问题
I wonder what is the difference between this code that works :
#include <type_traits>
#include <iostream>
template<typename T> using is_ref = std::enable_if_t<std::is_reference_v<T>, bool>;
template<typename T> using is_not_ref = std::enable_if_t<!std::is_reference_v<T>, bool>;
template<typename T, is_ref<T> = true>
void foo(T&&) {
std::cout << "ref" << std::endl;
}
template<typename T, is_not_ref<T> = true>
void foo(T&&) {
std::cout << "not ref" << std::endl;
}
int main() {
int a = 0;
foo(a);
foo(5);
}
and this one that does not work :
#include <type_traits>
#include <iostream>
template<typename T> using is_ref = std::enable_if_t<std::is_reference_v<T>, bool>;
template<typename T> using is_not_ref = std::enable_if_t<!std::is_reference_v<T>, bool>;
template<typename T, typename = is_ref<T>>
void foo(T&&) {
std::cout << "ref" << std::endl;
}
template<typename T, typename = is_not_ref<T>>
void foo(T&&) {
std::cout << "not ref" << std::endl;
}
int main() {
int a = 0;
foo(a);
foo(5);
}
What is the true difference between typename = is_ref<T>
and is_ref<T> = true
?
回答1:
If you remove the default template arguments, it'll become clear what the difference is. Function declarations cannot differ in just their defaults. This is ill-formed:
void foo(int i = 4);
void foo(int i = 5);
And likewise this is ill-formed:
template <typename T=int> void foo();
template <typename T=double> void foo();
With that in mind, your first case:
template<typename T, is_ref<T>>
void foo(T&&);
template<typename T, is_not_ref<T>>
void foo(T&&);
The two declarations here are unique because the second template parameter differs between the two declarations.

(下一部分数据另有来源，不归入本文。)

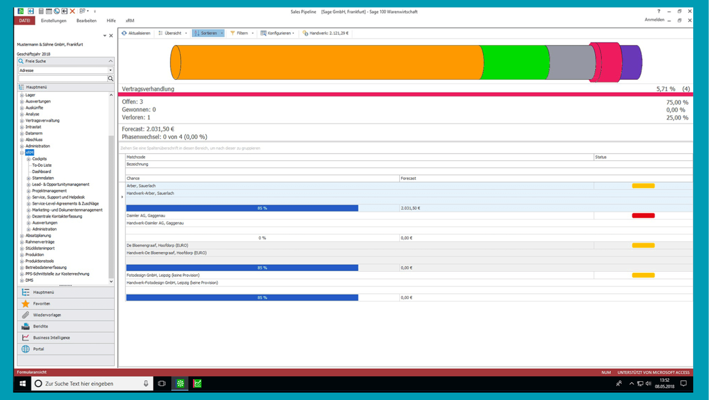Click the Aktualisieren refresh icon
The width and height of the screenshot is (711, 400).
124,33
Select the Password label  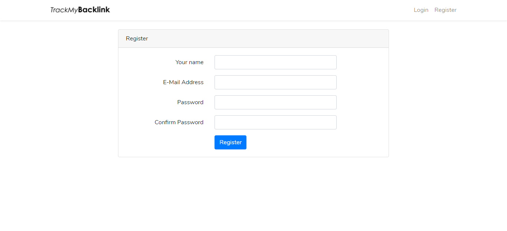(190, 102)
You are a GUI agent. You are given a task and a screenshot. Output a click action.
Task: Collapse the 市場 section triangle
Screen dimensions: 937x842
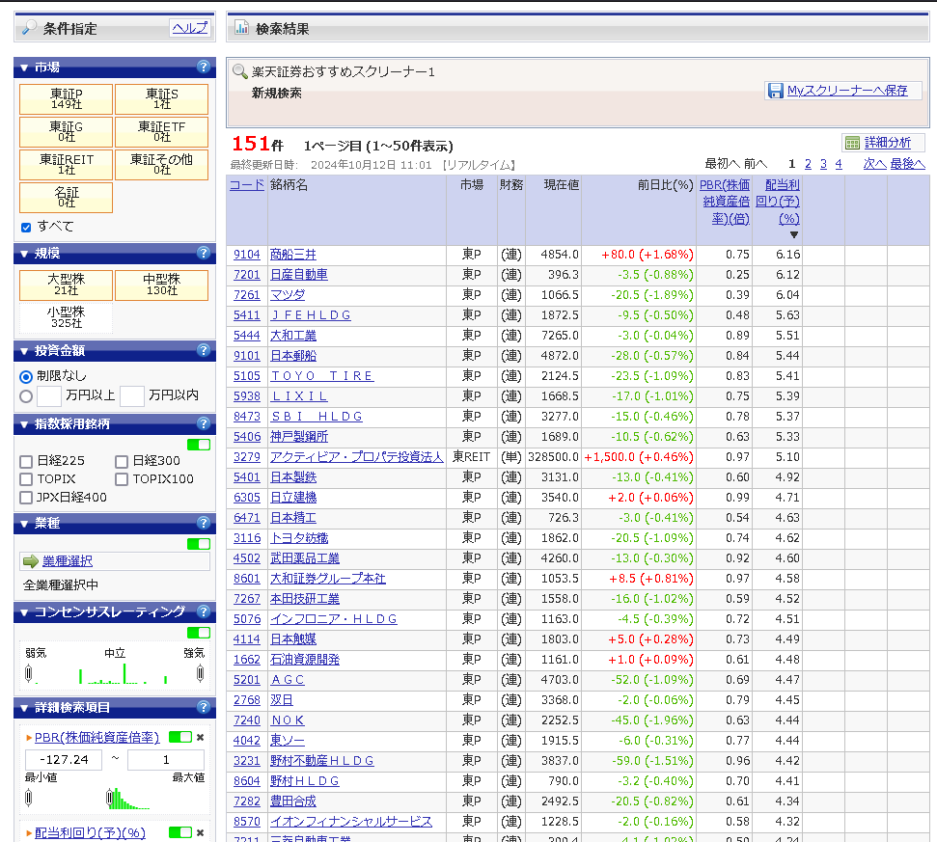click(24, 68)
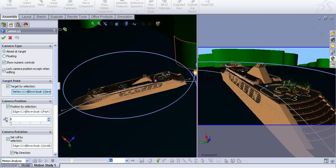Switch to the Model tab

[26, 165]
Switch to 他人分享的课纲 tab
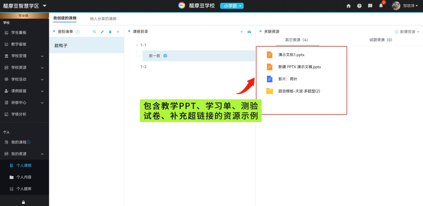423x206 pixels. pyautogui.click(x=103, y=19)
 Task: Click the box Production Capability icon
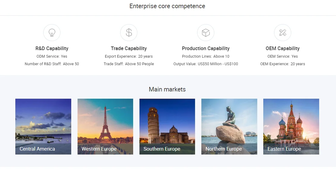pyautogui.click(x=206, y=33)
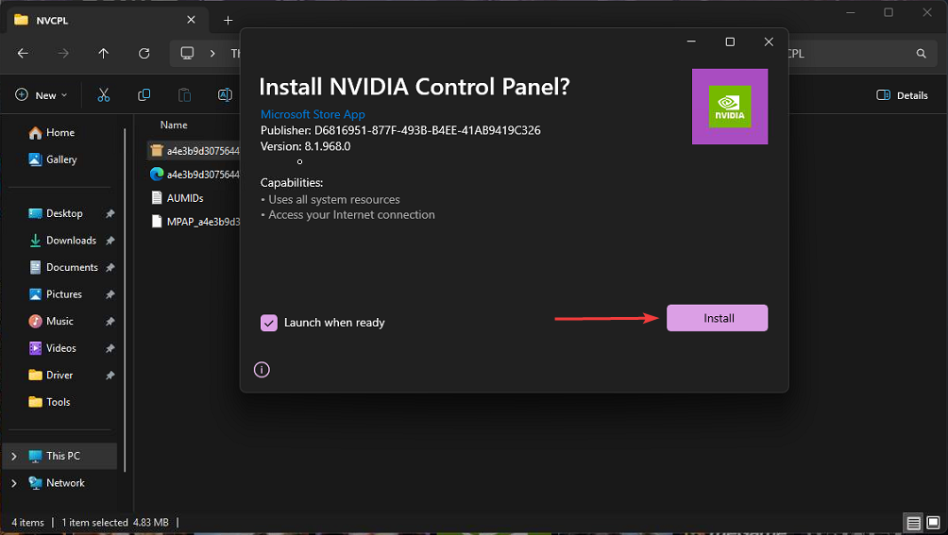The height and width of the screenshot is (535, 948).
Task: Click the Install button
Action: pos(717,318)
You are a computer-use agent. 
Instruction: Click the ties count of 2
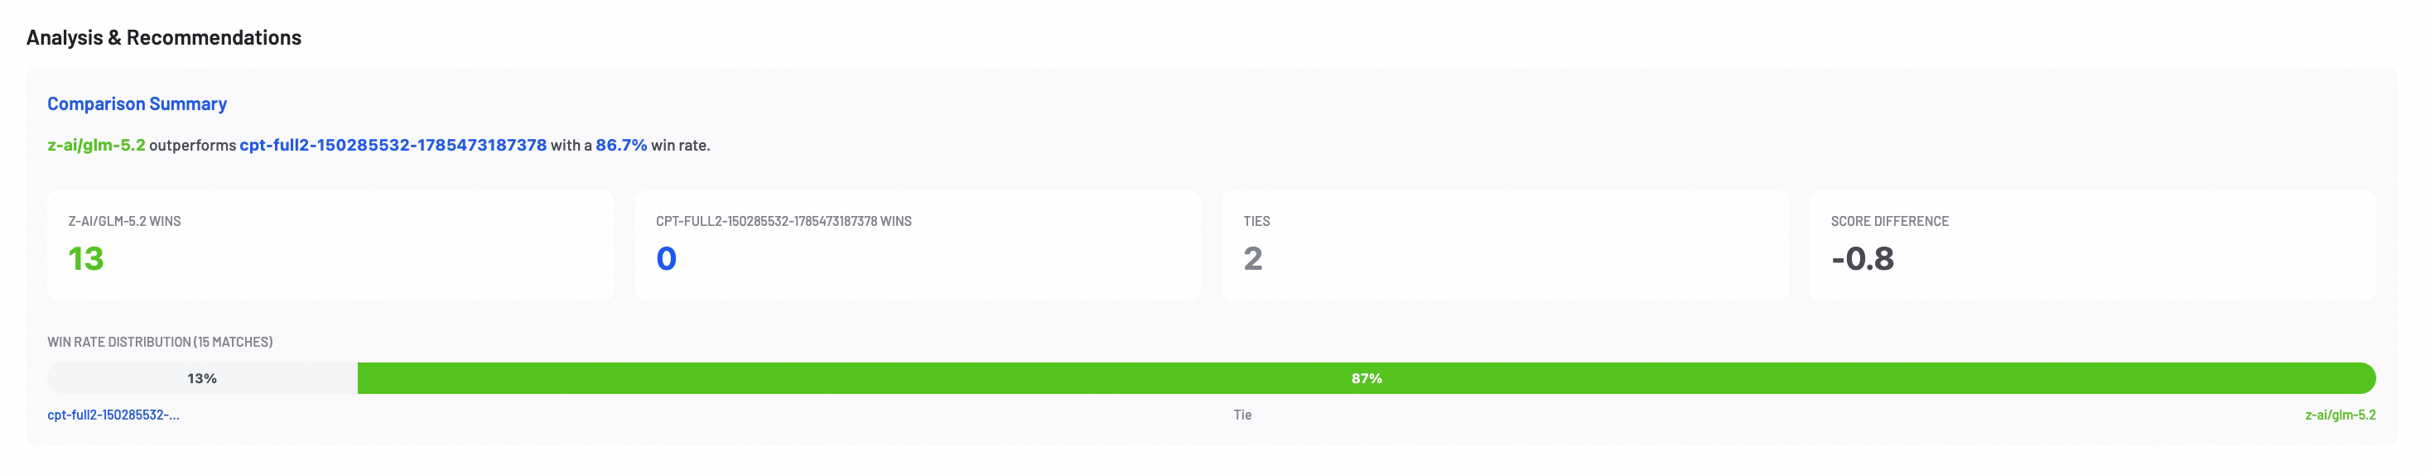1253,259
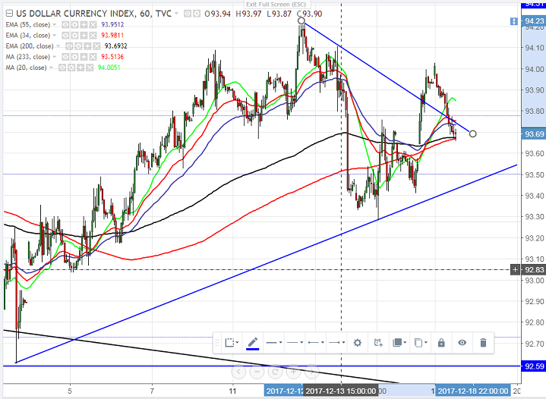The width and height of the screenshot is (546, 399).
Task: Expand visual order layers dropdown in toolbar
Action: coord(399,343)
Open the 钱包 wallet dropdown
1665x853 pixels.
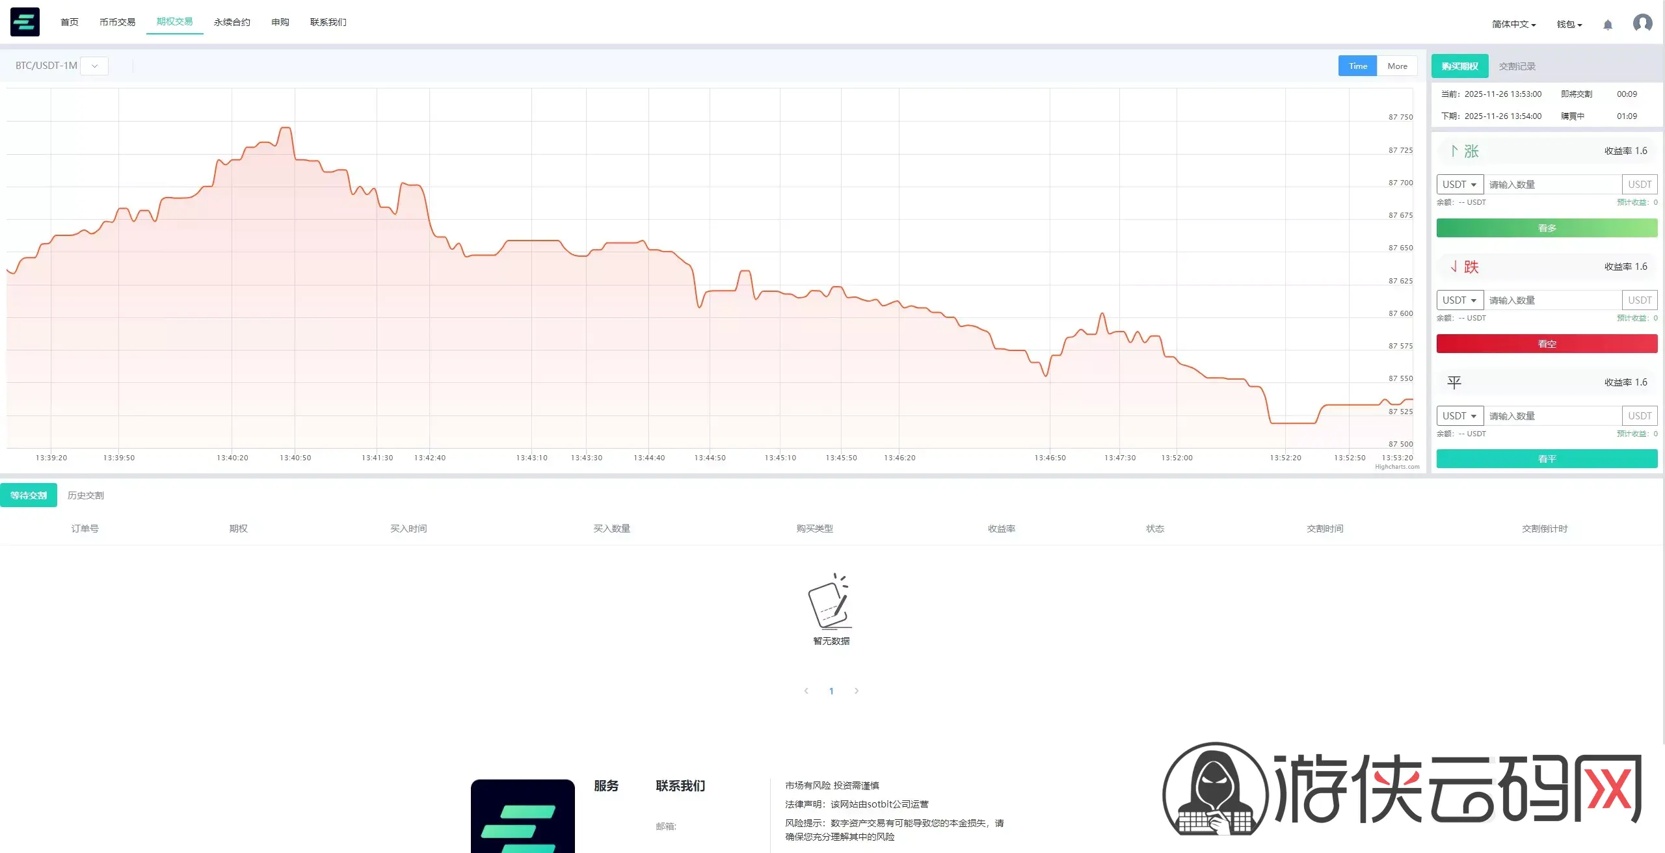click(1569, 25)
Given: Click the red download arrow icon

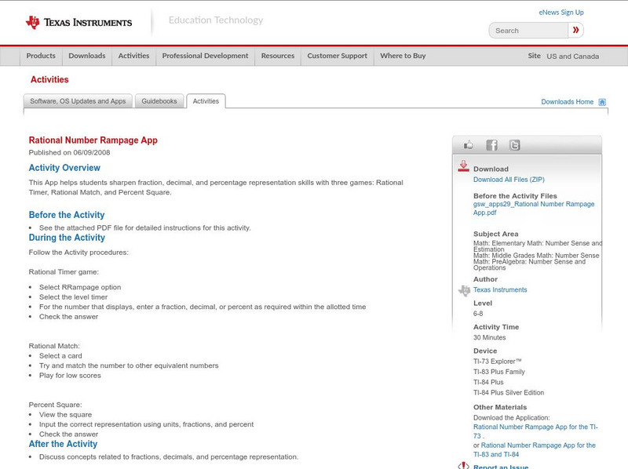Looking at the screenshot, I should pyautogui.click(x=464, y=166).
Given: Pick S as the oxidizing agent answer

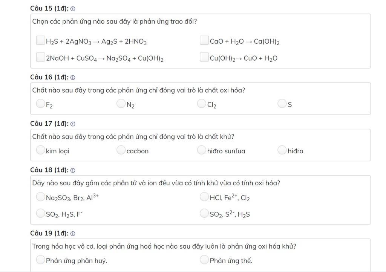Looking at the screenshot, I should click(282, 104).
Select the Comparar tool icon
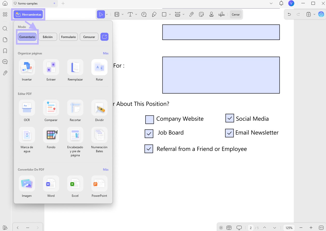 coord(51,108)
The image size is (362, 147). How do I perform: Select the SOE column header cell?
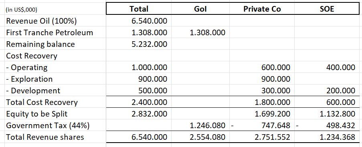click(327, 9)
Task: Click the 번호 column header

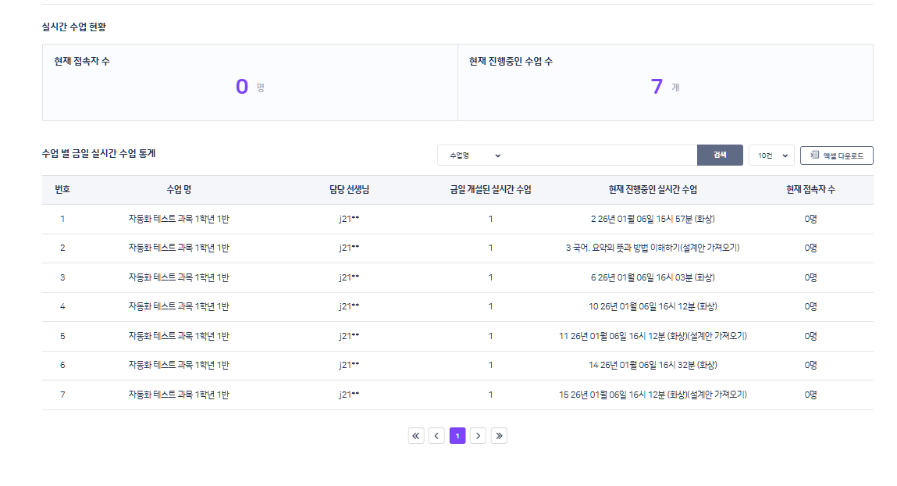Action: tap(62, 190)
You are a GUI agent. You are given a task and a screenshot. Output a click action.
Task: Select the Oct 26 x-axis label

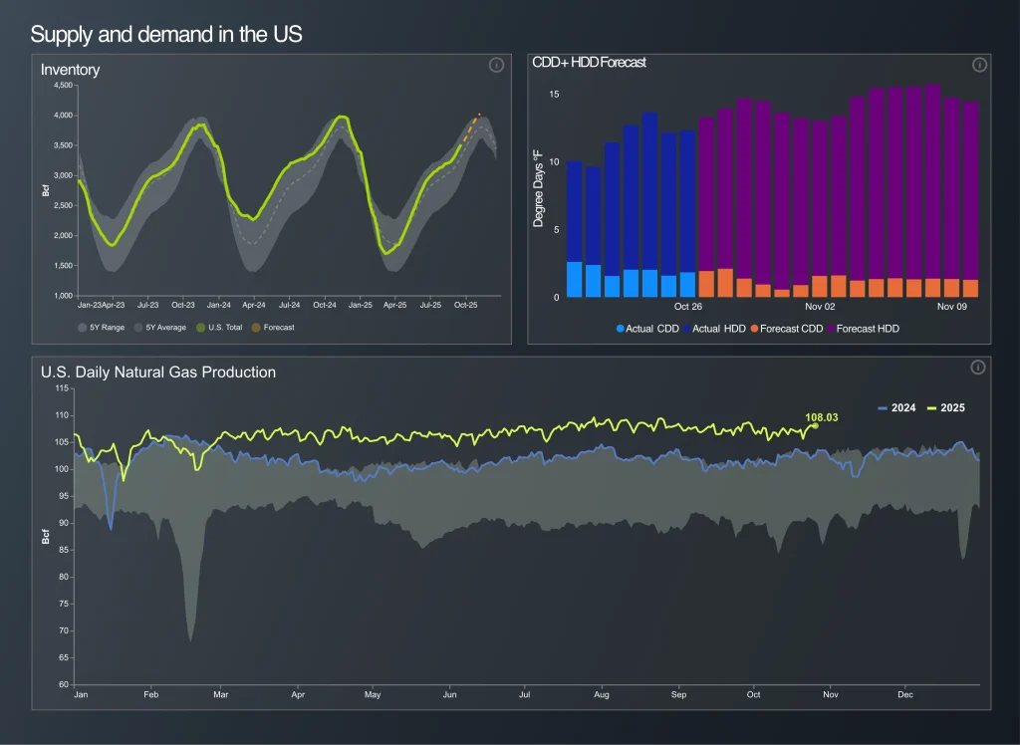pyautogui.click(x=688, y=307)
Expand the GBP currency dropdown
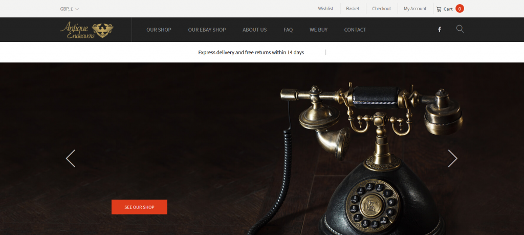This screenshot has width=524, height=235. tap(70, 9)

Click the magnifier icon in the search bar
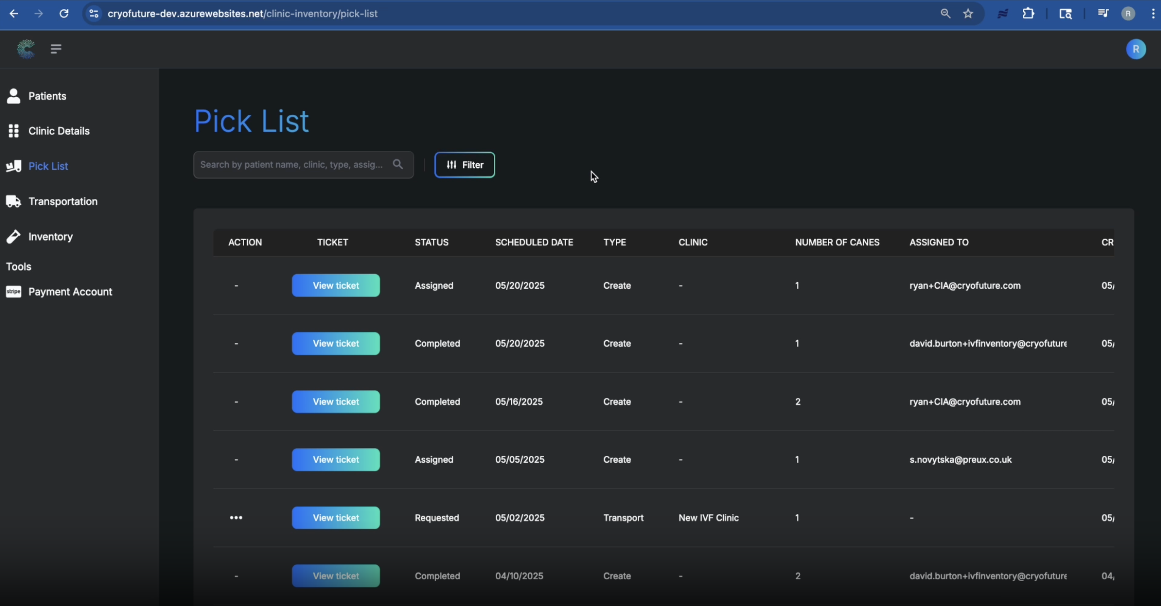398,164
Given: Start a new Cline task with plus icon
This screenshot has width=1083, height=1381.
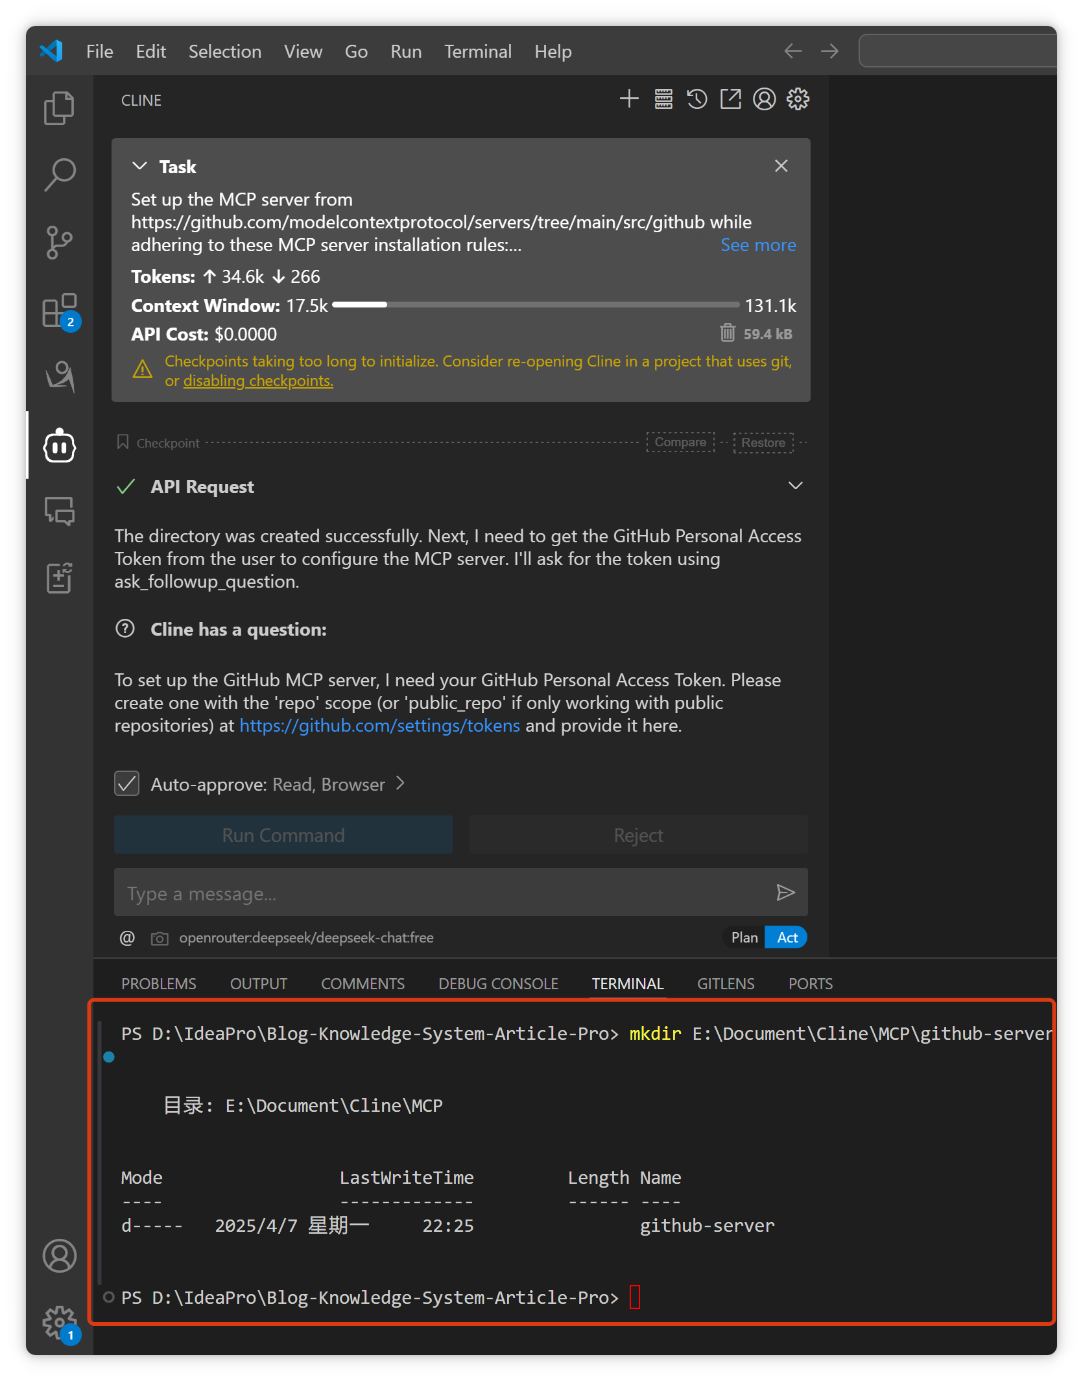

The first has a non-type template parameter whose type is std::enable_if_t<std::is_reference_v<T>, bool>
and the second has a non-type template parameter whose type is std::enable_if_t<!std::is_reference_v<T>, bool>
. Those are different types.
Whereas, your second case:
template<typename T, typename>
void foo(T&&);
template<typename T, typename>
void foo(T&&)
This is clearly the same signature - but we've just duplicated it. This is ill-formed.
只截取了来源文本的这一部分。